-- What the task requires --
Whenever a line of the data below holds the string "agent", copy that line.

****************************************

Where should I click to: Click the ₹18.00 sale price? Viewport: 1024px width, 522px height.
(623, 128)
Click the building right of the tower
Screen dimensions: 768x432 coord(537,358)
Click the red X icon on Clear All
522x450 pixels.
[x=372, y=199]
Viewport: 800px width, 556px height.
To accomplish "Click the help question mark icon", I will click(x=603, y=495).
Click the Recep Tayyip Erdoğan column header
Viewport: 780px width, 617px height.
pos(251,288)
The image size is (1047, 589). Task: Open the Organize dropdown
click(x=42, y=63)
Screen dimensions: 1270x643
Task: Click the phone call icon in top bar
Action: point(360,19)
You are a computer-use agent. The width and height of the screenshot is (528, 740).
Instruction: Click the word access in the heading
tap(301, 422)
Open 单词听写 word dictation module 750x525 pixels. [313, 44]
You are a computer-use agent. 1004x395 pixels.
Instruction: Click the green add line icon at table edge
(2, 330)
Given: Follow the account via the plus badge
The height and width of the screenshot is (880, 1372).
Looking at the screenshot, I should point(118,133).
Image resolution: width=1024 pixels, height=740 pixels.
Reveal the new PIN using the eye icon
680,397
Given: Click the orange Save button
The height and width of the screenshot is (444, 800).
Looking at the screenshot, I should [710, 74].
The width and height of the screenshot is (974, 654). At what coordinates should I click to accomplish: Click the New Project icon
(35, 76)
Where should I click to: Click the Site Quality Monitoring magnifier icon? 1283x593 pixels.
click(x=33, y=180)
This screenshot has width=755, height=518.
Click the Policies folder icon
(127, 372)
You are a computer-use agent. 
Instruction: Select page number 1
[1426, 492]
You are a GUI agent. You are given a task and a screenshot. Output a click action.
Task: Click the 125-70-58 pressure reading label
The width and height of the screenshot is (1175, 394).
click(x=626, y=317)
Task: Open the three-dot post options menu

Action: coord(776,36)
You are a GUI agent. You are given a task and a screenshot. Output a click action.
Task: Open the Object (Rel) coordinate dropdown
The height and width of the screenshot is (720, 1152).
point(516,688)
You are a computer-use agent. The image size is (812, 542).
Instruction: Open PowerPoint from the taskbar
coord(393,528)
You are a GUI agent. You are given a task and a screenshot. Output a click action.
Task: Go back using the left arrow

****************************************

-- Output for this task --
You are a computer-use agent. The width and height of the screenshot is (528, 740).
You are a computer-use agent. 1004x395 pixels.
You are a computer-use agent. 
You are a GUI agent. You are given a task and a screenshot. Output a click action.
You are a GUI agent. You are given a task and a screenshot. Output a click action.
You are a computer-use agent. The image size is (812, 542).
You are a GUI agent. You are given a task and a screenshot. Output a click action.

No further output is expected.